Nicotine & tobacco research : official journal of the Society for Research on Nicotine and Tobacco 2017 05 03() doi 10.1093/ntr/ntx094
The present study investigated the associations between smoking, pain, and opioid consumption in the three months after major surgery in patients seen by the Transitional Pain Service. Current smoking status and lifetime pack years were expected to be related to higher pain intensity, more opioid use, and poorer opioid weaning after surgery.

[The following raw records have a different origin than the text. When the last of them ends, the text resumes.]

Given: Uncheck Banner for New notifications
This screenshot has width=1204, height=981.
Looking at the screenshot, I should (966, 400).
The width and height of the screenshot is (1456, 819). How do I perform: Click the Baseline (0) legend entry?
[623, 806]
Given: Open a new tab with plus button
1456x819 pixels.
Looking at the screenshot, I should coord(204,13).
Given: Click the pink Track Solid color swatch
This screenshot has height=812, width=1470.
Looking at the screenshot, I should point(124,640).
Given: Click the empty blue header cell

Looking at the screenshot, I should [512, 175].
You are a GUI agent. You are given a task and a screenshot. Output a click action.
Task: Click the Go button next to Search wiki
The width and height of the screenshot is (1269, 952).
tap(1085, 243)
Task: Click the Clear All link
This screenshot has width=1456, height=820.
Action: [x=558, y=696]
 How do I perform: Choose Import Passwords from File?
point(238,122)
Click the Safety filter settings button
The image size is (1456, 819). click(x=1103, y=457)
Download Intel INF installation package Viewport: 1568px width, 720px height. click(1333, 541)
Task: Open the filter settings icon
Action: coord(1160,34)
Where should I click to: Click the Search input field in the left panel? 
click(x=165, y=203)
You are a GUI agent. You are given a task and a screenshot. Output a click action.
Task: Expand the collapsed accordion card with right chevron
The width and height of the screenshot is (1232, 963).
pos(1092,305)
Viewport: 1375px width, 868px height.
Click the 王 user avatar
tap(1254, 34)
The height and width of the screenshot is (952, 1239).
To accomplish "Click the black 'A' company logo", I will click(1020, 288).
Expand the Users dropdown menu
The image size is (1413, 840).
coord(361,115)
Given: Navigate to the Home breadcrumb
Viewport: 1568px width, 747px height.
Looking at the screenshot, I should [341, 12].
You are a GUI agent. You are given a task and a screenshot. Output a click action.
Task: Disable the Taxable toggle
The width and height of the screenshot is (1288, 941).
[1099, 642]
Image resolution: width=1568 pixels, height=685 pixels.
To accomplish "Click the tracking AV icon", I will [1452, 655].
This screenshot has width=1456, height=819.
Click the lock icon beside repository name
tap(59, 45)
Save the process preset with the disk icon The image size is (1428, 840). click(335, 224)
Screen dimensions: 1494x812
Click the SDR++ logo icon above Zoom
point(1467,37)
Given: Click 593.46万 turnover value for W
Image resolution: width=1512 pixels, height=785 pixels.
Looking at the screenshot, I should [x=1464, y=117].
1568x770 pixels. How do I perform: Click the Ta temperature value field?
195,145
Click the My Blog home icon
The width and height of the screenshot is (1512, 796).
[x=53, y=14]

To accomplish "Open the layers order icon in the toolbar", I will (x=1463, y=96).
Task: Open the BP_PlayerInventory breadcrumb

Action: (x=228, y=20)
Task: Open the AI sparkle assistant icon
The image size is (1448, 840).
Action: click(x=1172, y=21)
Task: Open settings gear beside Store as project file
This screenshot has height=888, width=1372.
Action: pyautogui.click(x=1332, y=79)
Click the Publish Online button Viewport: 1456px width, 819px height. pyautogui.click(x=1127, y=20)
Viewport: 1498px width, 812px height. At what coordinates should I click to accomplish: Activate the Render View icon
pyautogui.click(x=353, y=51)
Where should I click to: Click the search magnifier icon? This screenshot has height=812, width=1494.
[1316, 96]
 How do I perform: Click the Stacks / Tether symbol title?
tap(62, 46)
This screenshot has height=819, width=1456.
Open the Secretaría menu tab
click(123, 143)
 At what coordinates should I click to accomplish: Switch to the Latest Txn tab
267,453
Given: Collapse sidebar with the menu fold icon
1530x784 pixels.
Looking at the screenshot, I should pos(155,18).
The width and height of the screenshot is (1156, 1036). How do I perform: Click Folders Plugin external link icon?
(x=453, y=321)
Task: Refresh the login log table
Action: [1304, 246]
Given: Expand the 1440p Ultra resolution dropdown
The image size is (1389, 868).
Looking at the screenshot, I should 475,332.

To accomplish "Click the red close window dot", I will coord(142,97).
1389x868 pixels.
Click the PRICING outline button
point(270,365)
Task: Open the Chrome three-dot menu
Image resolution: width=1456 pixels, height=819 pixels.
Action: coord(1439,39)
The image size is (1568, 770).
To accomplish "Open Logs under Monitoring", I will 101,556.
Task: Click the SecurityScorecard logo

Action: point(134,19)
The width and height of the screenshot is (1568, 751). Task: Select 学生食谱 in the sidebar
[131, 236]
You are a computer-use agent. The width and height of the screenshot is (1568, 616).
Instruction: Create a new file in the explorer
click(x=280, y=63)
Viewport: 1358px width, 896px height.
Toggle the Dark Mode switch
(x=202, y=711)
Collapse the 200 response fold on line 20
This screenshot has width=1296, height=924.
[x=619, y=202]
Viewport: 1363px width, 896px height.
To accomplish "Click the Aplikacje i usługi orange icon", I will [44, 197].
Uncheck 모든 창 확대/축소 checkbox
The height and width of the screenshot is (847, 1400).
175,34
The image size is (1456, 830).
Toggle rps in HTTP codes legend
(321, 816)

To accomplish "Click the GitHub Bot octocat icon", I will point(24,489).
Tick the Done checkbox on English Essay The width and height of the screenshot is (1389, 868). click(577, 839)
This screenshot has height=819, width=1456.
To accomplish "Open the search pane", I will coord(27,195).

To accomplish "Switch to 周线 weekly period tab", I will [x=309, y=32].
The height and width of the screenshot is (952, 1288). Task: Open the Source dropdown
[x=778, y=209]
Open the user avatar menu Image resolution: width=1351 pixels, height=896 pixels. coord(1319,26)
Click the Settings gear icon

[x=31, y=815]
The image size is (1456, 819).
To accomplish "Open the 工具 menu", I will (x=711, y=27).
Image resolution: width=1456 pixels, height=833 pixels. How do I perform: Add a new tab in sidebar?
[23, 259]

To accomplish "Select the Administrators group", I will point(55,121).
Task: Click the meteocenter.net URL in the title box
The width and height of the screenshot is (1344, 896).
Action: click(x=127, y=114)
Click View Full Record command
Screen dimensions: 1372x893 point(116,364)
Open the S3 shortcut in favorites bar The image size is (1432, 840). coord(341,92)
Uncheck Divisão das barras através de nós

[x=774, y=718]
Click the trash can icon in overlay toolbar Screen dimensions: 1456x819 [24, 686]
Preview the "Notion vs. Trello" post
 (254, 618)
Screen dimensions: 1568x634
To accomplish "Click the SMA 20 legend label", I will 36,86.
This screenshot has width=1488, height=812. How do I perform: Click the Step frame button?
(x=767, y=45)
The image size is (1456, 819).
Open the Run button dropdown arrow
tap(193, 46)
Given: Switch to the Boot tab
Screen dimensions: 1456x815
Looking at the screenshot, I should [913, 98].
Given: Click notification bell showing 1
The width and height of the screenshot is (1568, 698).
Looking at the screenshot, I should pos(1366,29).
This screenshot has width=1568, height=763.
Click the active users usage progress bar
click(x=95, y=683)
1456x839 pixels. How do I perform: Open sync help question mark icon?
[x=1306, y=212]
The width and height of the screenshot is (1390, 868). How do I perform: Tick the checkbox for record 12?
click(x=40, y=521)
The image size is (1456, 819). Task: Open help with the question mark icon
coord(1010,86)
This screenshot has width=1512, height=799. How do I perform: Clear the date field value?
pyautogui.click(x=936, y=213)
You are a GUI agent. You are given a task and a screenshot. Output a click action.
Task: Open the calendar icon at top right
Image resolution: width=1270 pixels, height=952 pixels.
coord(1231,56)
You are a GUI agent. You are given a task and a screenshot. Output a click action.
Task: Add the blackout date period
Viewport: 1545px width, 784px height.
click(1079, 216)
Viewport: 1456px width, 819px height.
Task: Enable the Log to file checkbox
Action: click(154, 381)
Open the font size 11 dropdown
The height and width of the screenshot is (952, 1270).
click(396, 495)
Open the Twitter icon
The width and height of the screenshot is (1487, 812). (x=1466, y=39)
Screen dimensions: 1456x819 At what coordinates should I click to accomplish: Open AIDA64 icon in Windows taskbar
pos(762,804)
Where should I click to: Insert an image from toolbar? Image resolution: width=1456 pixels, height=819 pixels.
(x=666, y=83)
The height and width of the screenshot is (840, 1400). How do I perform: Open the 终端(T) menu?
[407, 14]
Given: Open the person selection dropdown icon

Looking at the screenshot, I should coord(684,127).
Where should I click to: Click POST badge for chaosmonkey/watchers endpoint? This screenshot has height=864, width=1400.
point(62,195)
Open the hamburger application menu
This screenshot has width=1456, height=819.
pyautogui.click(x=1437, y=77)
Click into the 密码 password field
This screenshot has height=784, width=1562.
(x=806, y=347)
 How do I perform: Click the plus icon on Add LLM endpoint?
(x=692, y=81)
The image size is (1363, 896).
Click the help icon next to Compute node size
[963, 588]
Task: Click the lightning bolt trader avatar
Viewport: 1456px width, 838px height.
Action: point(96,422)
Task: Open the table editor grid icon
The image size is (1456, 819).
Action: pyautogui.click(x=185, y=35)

239 patients reported smoking status in their pre-surgical assessment (62 smokers, 92 past smokers, and 85 never smokers). Pain and daily opioid use were assessed in hospital before post-surgical discharge, at first outpatient visit (median of one month post-surgery), and at last outpatient visit (median of 3 months post-surgery). Pain was measured using numeric rating scale. Morphine equivalent daily opioid doses were calculated for each patient.
Current smokers reported significantly higher pain intensity (p < 0.05) at one month post-surgery than never smokers and past smokers. Decline in opioid consumption differed significantly by smoking status, with both current and past smokers reporting a less than expected decline in daily opioid consumption (p < 0.05) at 3 months. Decline in opioid consumption was also related to pack years, with those reporting higher pack years having a less than expected decline in daily opioid consumption at 3 months (p < 0.05). Conclusions
Smoking status may be an important modifiable risk factor for pain intensity and opioid use after surgery.
In a population with complex post-surgical pain, smoking was associated with greater pain intensity at one month after major surgery and less opioid weaning three months after surgery. Smoking may be an important modifiable risk factor for pain intensity and opioid use after surgery.